Ситников сел и принялся молча накладывать себе в тарелку еду. Я занялся тем же. И думал, все ли правильно сделал, сдав Максутова с потрохами? Ведь теперь Императору не видать помощи самарцев, как своих ушей. Поразительно, но на душе стало удивительно спокойно.
Интерлюдия
Просторное помещение освещалось тускло. Воздух словно состоял из табачного дыма. В узких кулуарах раздавались приглушенные голоса, а немногочисленные посетители ходили в карнавальных масках. Здесь никто не спрашивал имен, никто не здоровался, даже если узнавал знакомца, и разговаривали лишь об отвлеченных вещах, не касаясь дел государства или политики. И основным интересом для всех здесь была игра.
Собрания проходили редко, не чаще раза в месяц, и всегда в разных местах. Сегодня, к примеру, под это дело оказалось отведено двухэтажное здание галантерейщика Синицына, умершего на прошлой неделе от сердечной жабы. Родных у бедняги не осталось, помещение должно было отойти в пользу Империи. Более того, у департамента публичных зданий, коим руководил князь Неупокоев Константин Николаевич, на него уже имелись определенные планы по реконструкции.
Собственно, благодаря ему закрытые собрания «для своих» и появились. Константин Николаевич, как человек рисковый, и что немаловажно, невероятно везучий, сколотил свое состояние после смерти «папа» исключительно на азартных играх. Скачки, карточные салоны, даже бросание костей в сомнительной компании — Неупокоев не чурался ничего. И то ли благодаря фарту фамилии и насмешке судьбы, то ли из-за уже озвученного везения, везде выходил сухим из воды. А зачастую еще и с определенным выигрышем.

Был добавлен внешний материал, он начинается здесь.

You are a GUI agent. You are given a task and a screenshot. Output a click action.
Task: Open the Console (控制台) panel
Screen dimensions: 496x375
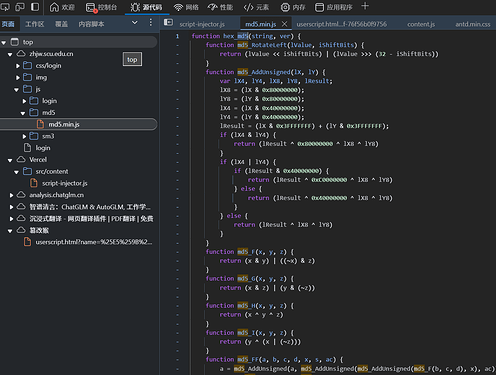(x=101, y=7)
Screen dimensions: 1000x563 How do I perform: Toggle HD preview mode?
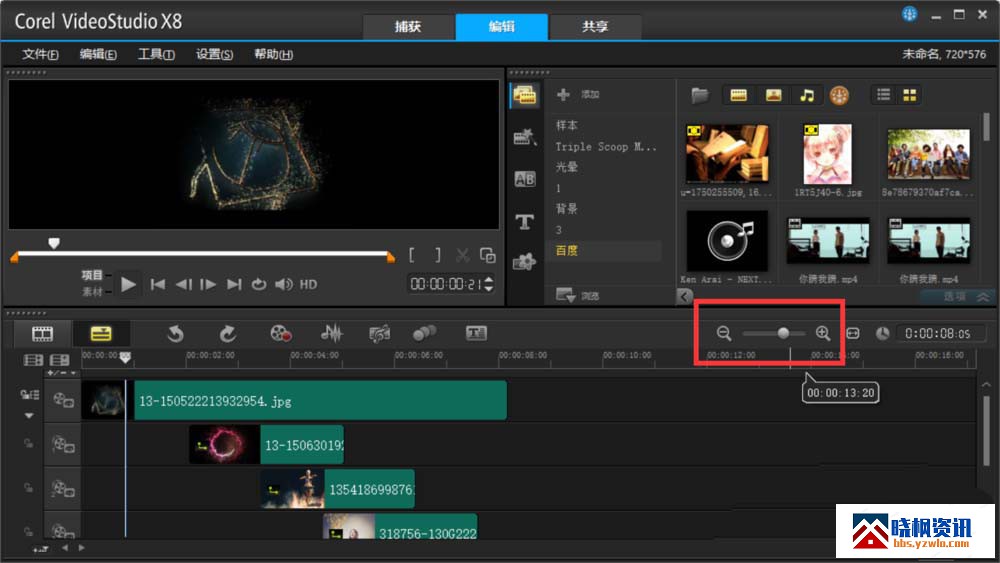[308, 284]
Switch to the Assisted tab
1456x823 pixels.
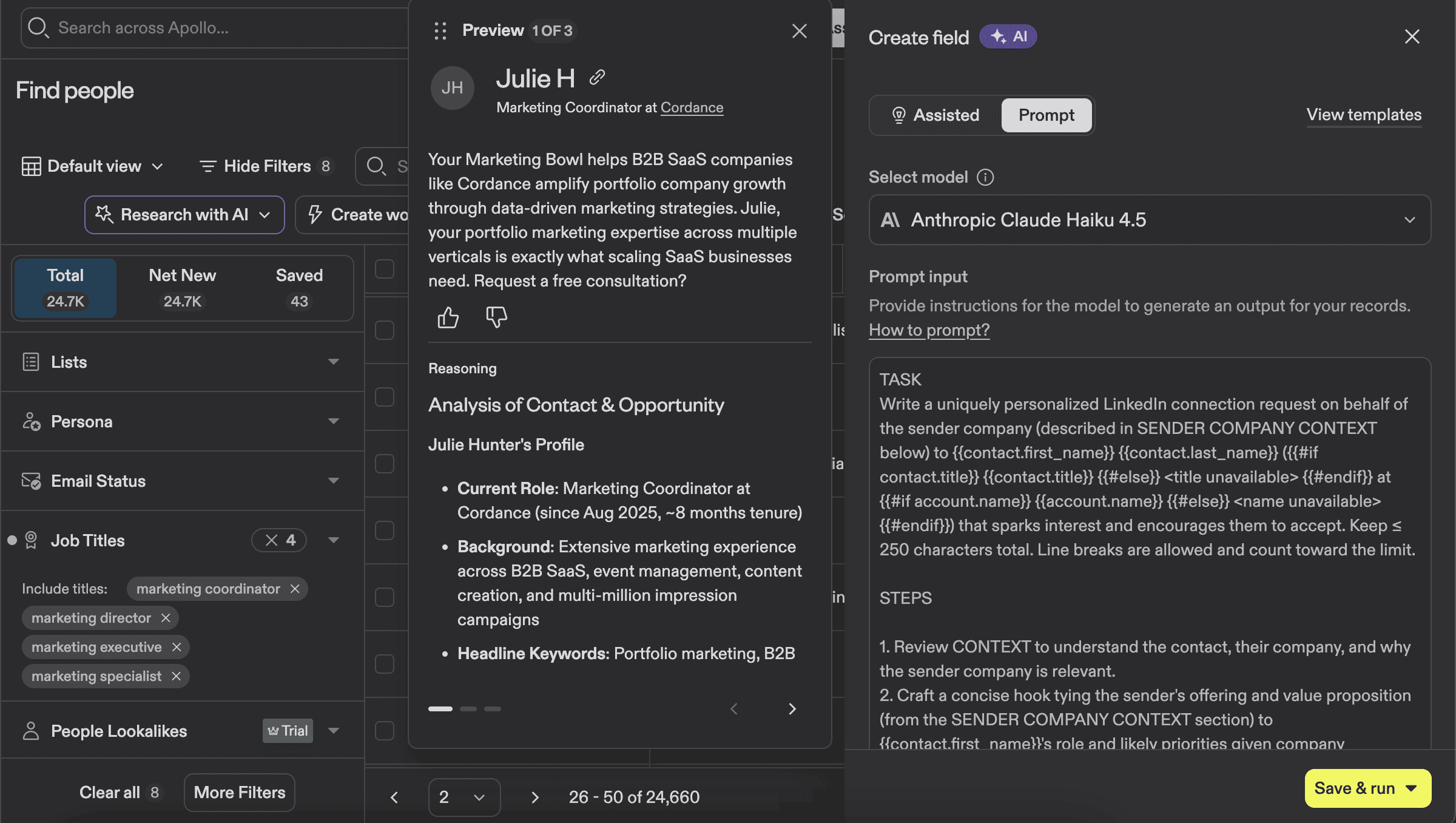tap(935, 115)
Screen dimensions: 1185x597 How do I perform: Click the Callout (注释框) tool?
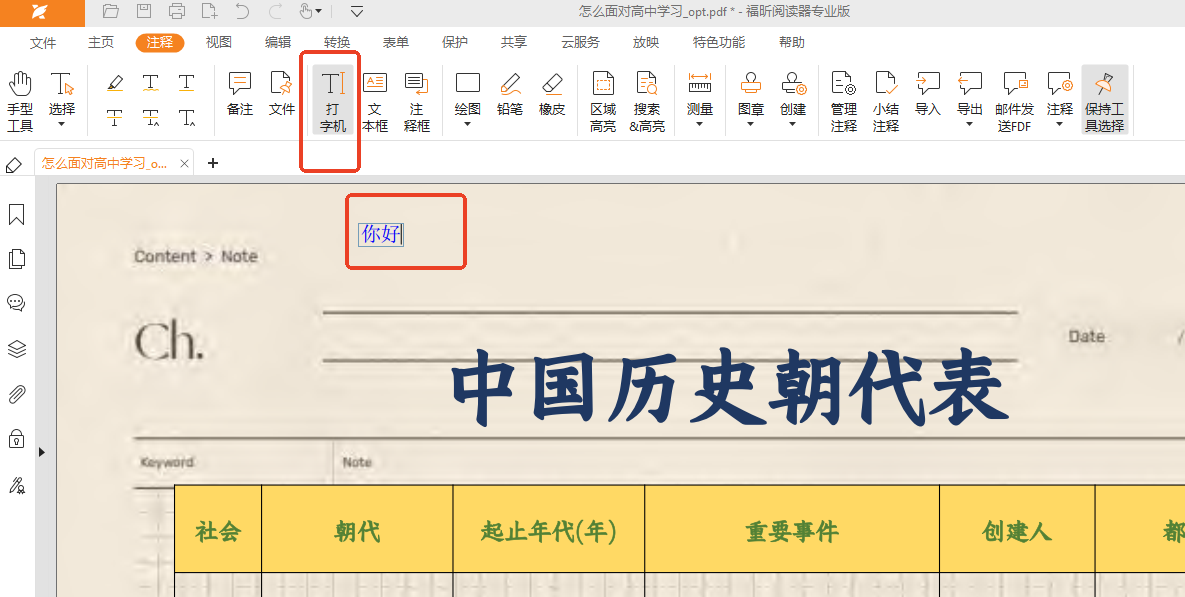pos(416,101)
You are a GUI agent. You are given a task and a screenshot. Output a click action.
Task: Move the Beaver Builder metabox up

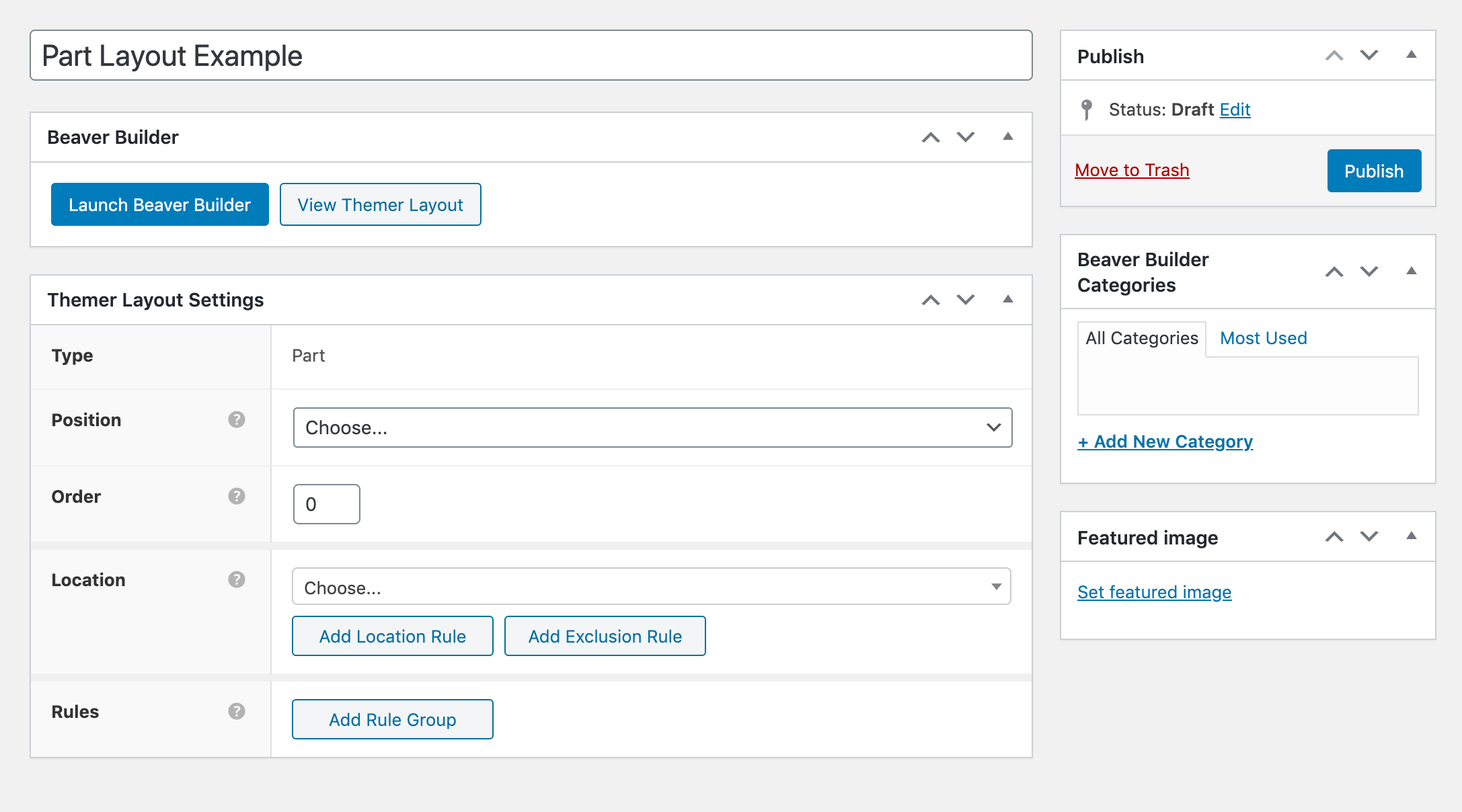pyautogui.click(x=931, y=137)
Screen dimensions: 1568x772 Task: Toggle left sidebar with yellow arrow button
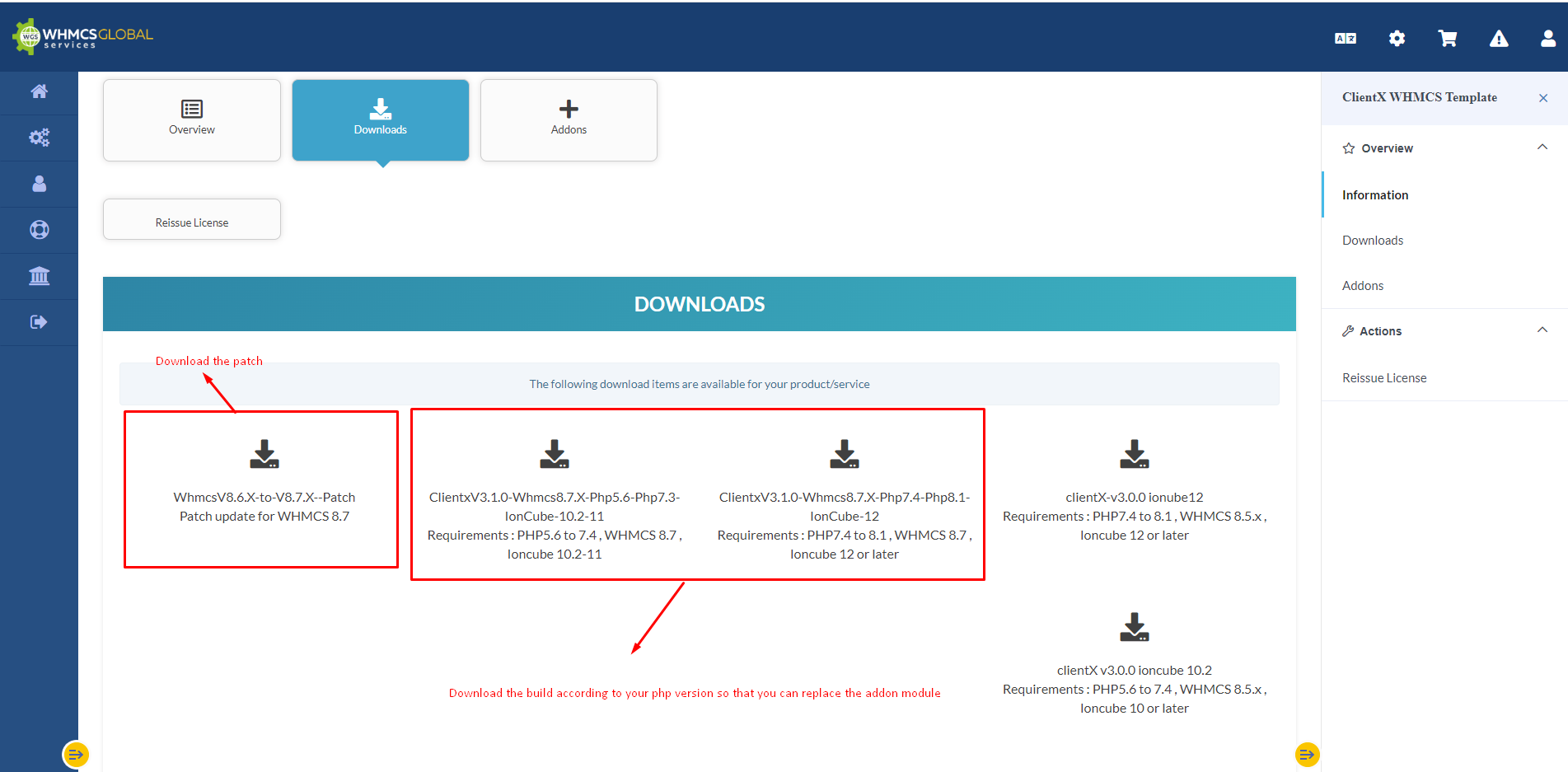tap(76, 754)
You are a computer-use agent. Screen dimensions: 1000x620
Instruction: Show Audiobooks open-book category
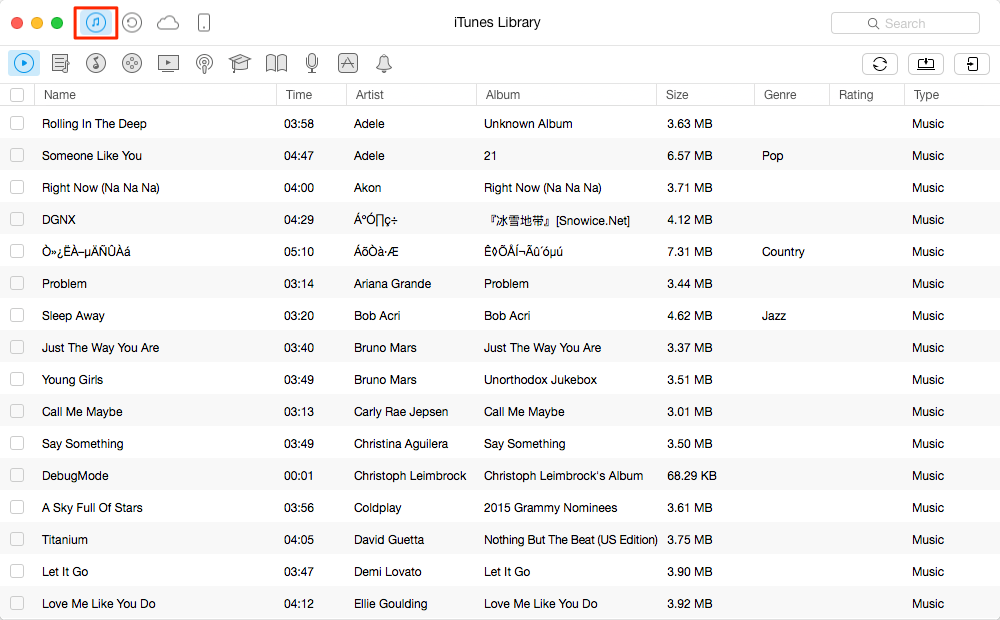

Оттого запрет Его Императорского Величества (читай, супруги Романова) здорово подкосил Константина Николаевича. Пять дней он провел взаперти, кушая сначала шампанское, а далее обычную горькую, но после решил: он без игры, как лебедь с подрезанными крыльями в Петергофе. Смотрит в небо, однако вынужден оставаться на земле.
Потому Неупокоев пошел на серьезный шаг — решил ослушаться Императора. Вместе с такими же горячими головами князь стал устраивать карточные салоны у себя дома, слава о которых постепенно перешагнула его гостиную.
И тут проявилась странная и забавная вещица. Играл — если не весь высший свет, то большая его часть! И Главноуправляющий Третьим Отделением, и Министр путей сообщения, и, прости Господи, даже мерзкий старик Разумовский, наиболее приближенный к Императору. Казалось, весь Петербург только и ждал отмашки, чтобы проявить себя в стуколке или висте.
Лишь Его Величество поданные оставили в счастливом неведении. И в том не было измены или законоотступничества. Ибо каждый из членов тайного клуба знал, что нет ничего хуже, чем играющий Император. Вот и не поднимал близкий круг данную тему, как при пьянице не говорят о хинной или иных настойках, чтобы не будоражить его фантазию. Однако между собой все знали и понимали.